■ Aim of the exercise: Starting with the line that includes "Image resolution: width=1168", write out every remaining line of the records below exactly as it appears, leaving out any images.

■ Provided entries:
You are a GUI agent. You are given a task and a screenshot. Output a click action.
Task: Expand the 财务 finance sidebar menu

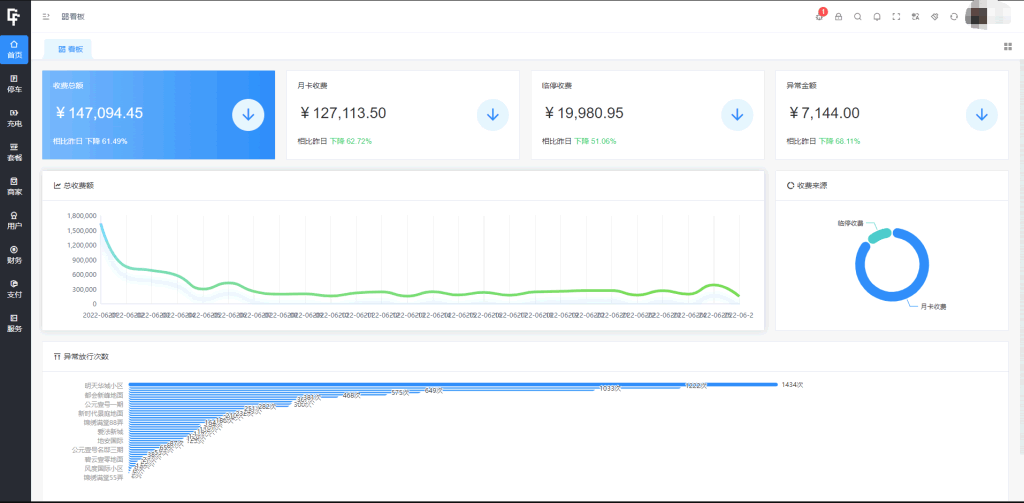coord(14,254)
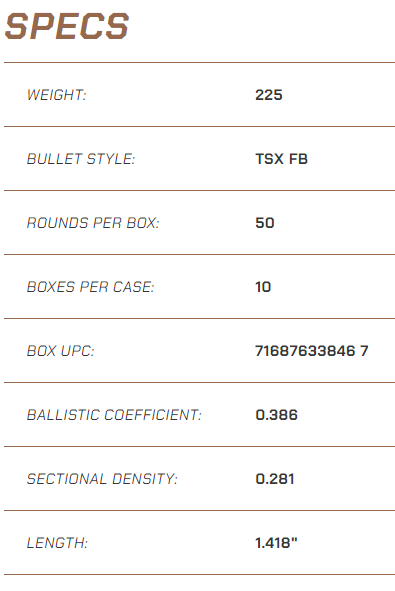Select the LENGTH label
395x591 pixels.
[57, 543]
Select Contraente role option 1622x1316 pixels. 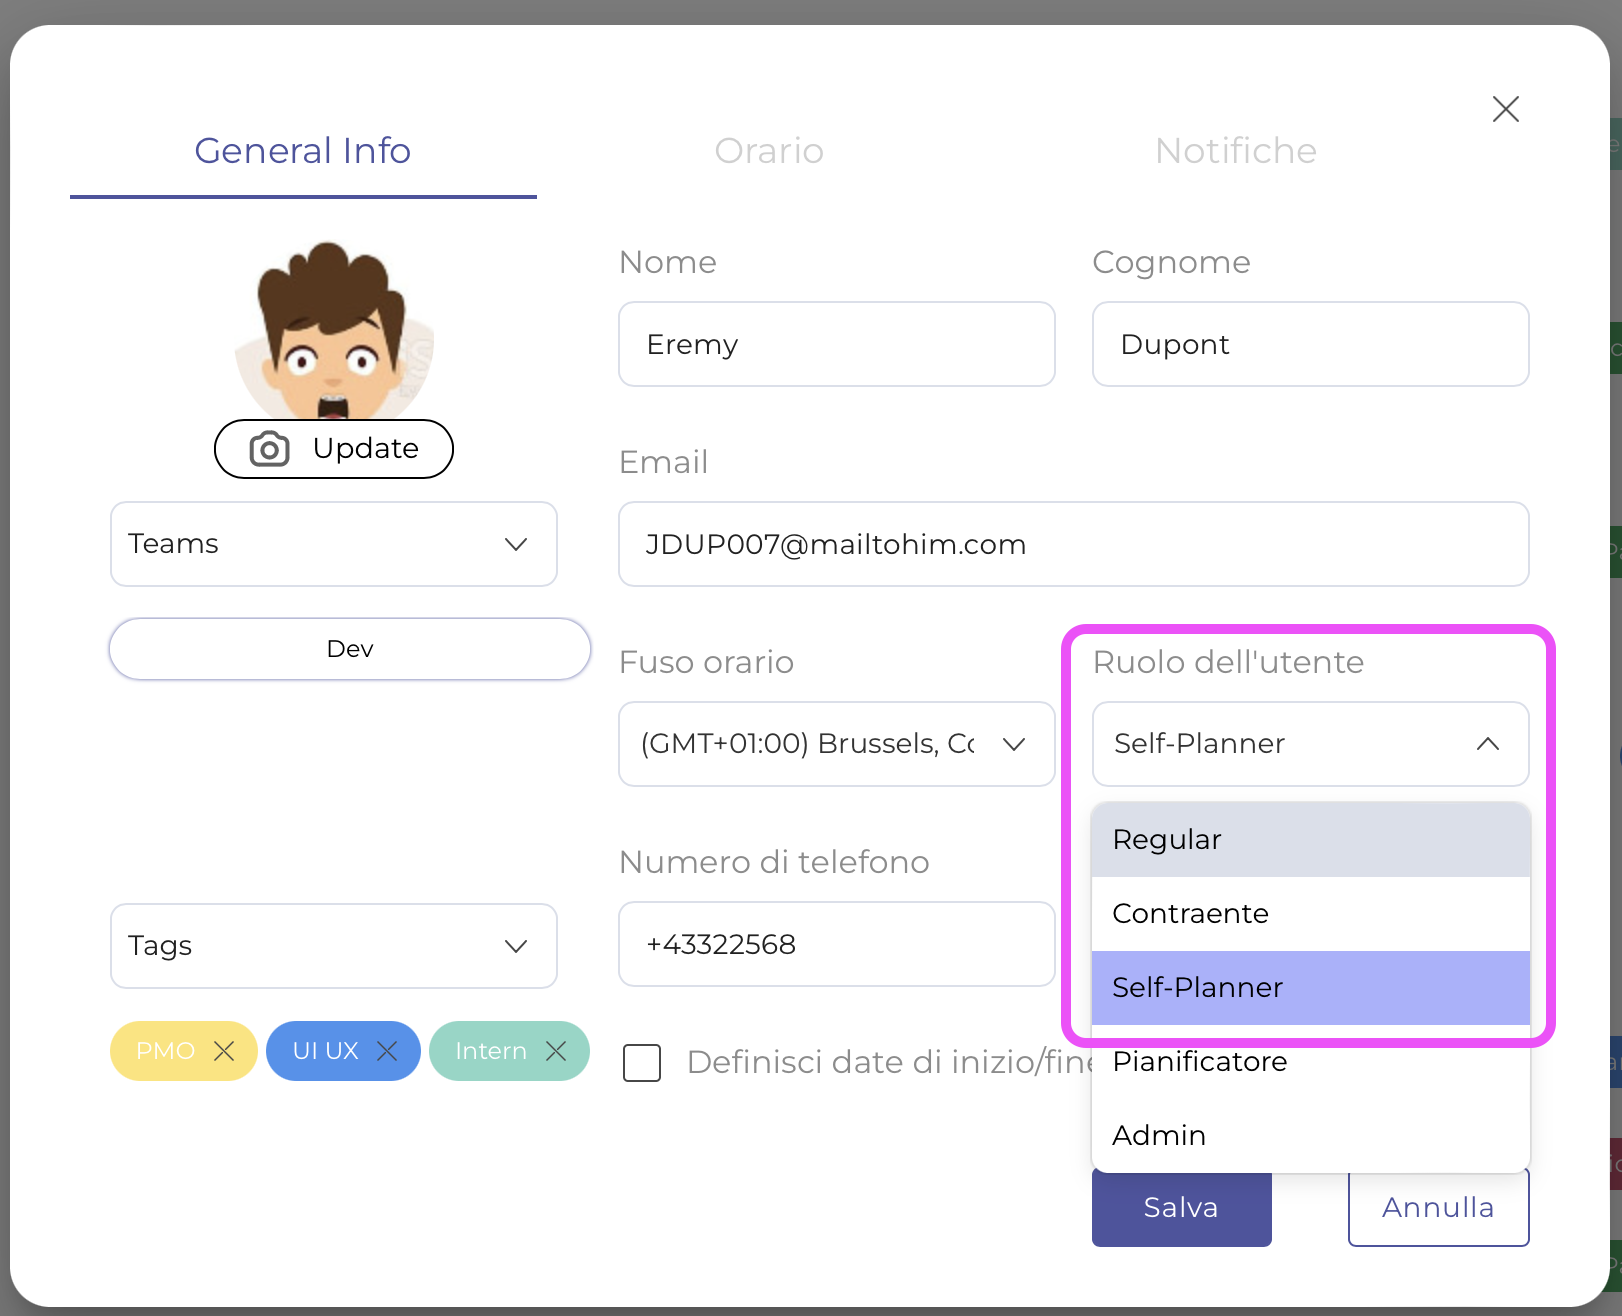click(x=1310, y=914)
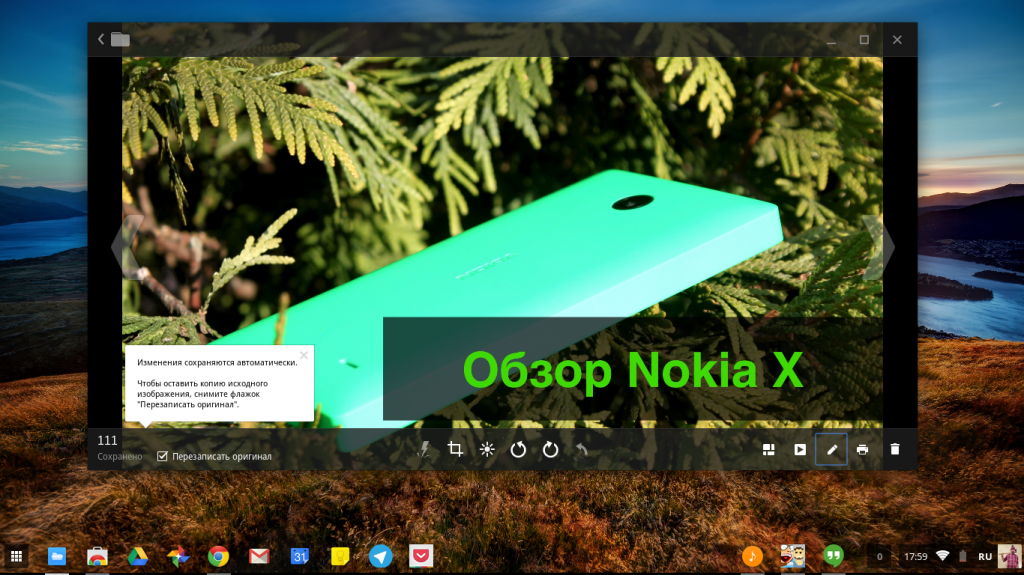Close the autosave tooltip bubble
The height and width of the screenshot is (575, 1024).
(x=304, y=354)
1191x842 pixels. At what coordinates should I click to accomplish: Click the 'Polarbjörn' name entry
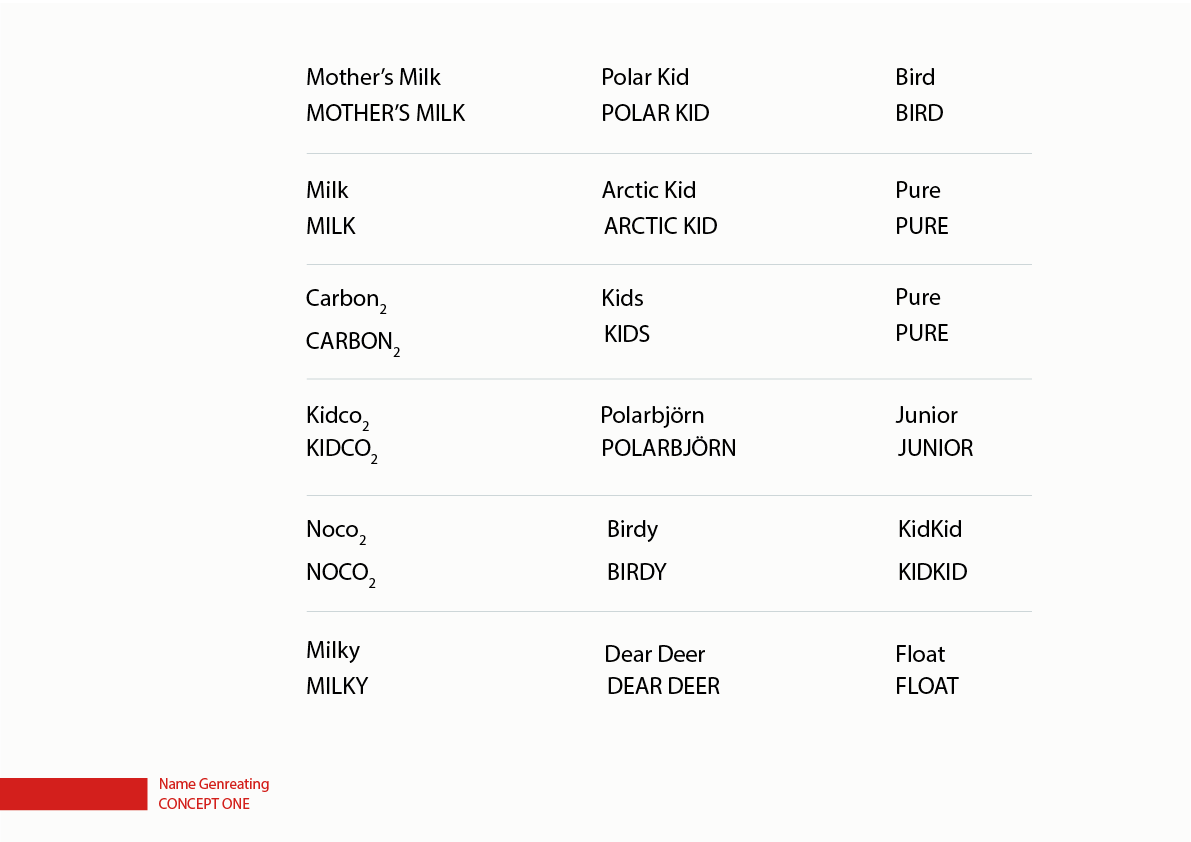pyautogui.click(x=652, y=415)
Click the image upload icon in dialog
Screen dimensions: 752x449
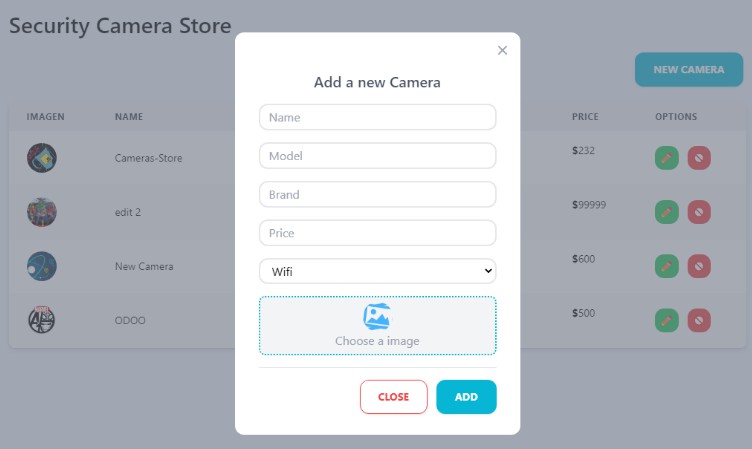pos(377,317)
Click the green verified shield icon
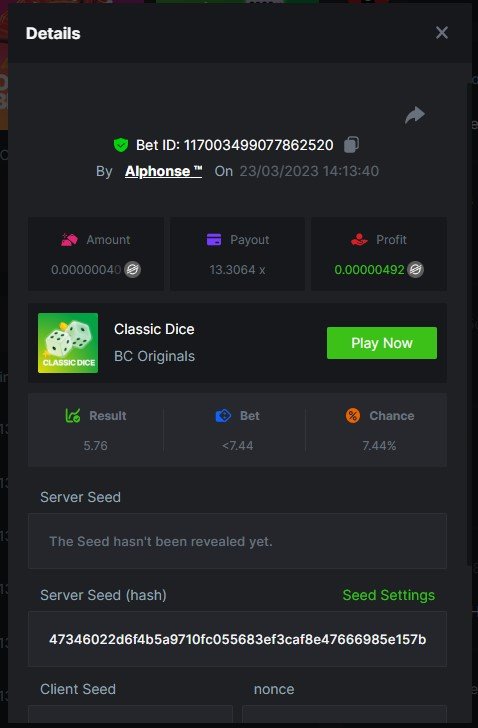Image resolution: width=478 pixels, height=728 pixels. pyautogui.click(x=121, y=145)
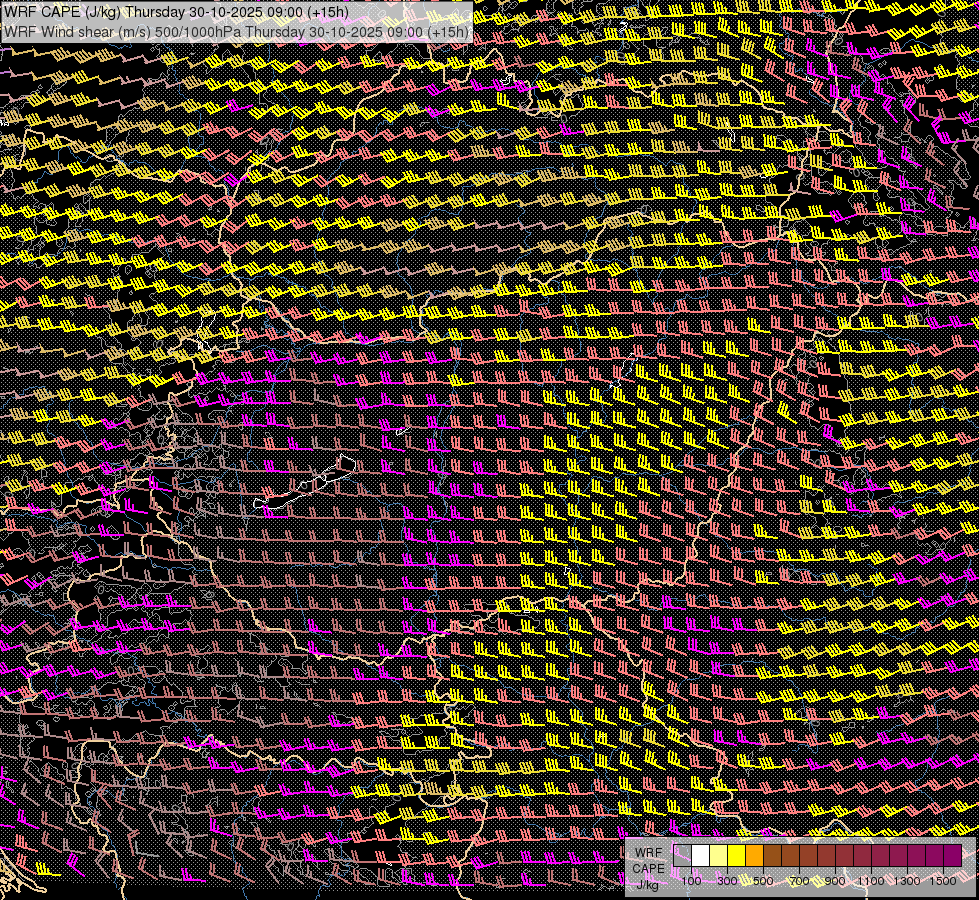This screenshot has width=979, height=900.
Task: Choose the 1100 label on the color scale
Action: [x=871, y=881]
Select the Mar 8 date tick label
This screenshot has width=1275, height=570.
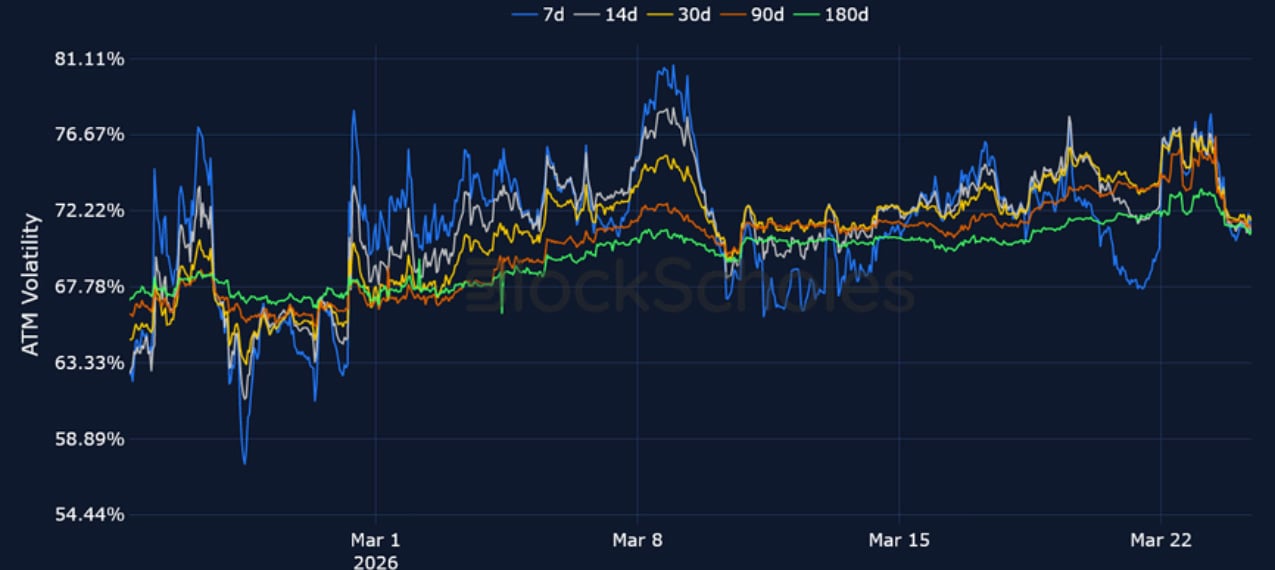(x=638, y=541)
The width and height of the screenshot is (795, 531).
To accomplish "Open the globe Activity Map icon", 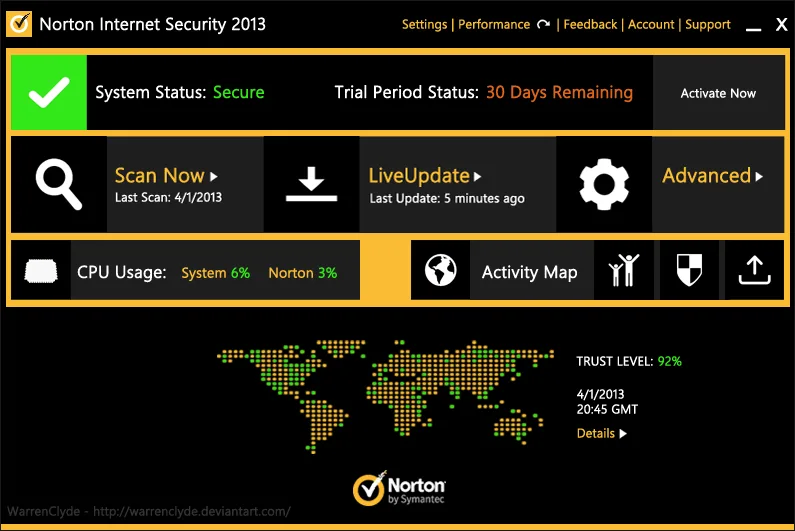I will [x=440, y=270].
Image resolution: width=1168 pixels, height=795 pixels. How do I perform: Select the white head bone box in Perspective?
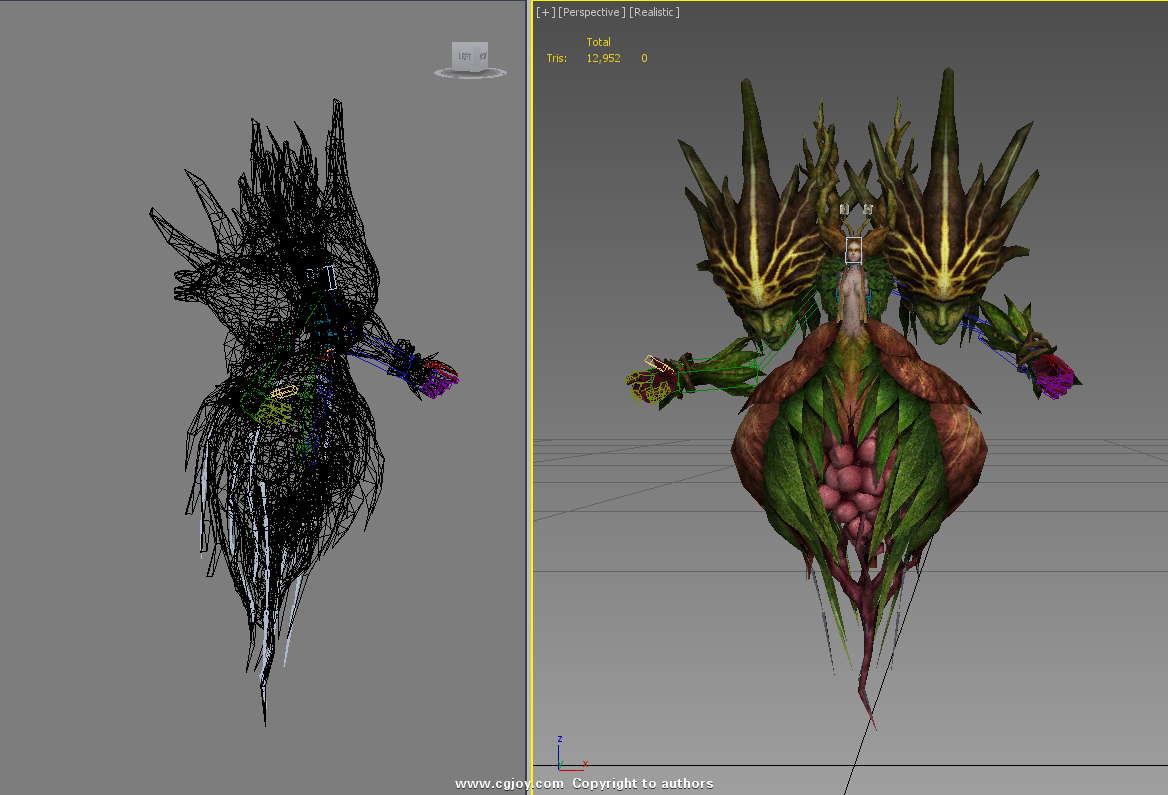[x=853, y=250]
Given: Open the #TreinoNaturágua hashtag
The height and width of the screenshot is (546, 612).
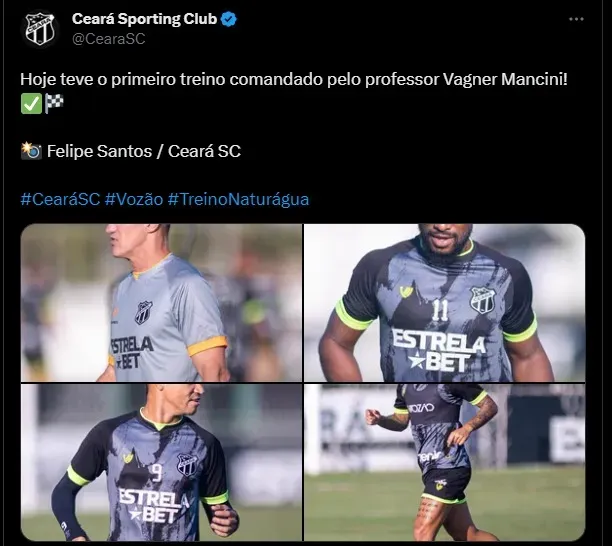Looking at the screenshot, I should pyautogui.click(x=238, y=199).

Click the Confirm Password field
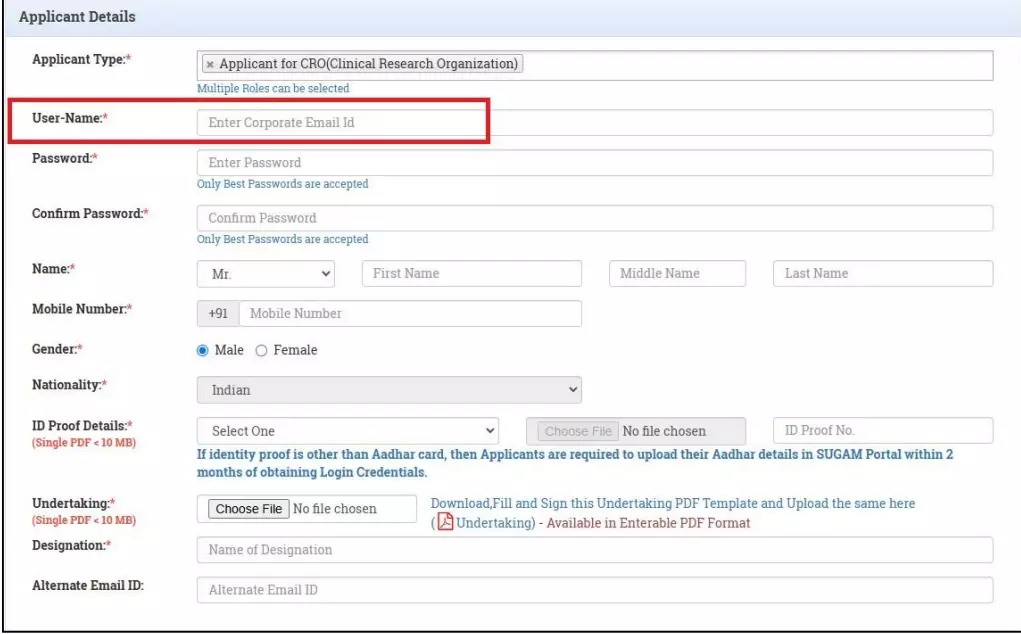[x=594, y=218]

■ Exercise result:
Image resolution: width=1168 pixels, height=795 pixels. How do I perform: Select the white head bone box in Perspective?
[x=853, y=250]
Given: Open the #TreinoNaturágua hashtag
The height and width of the screenshot is (546, 612).
Looking at the screenshot, I should pyautogui.click(x=238, y=199).

Click the Confirm Password field
[x=594, y=218]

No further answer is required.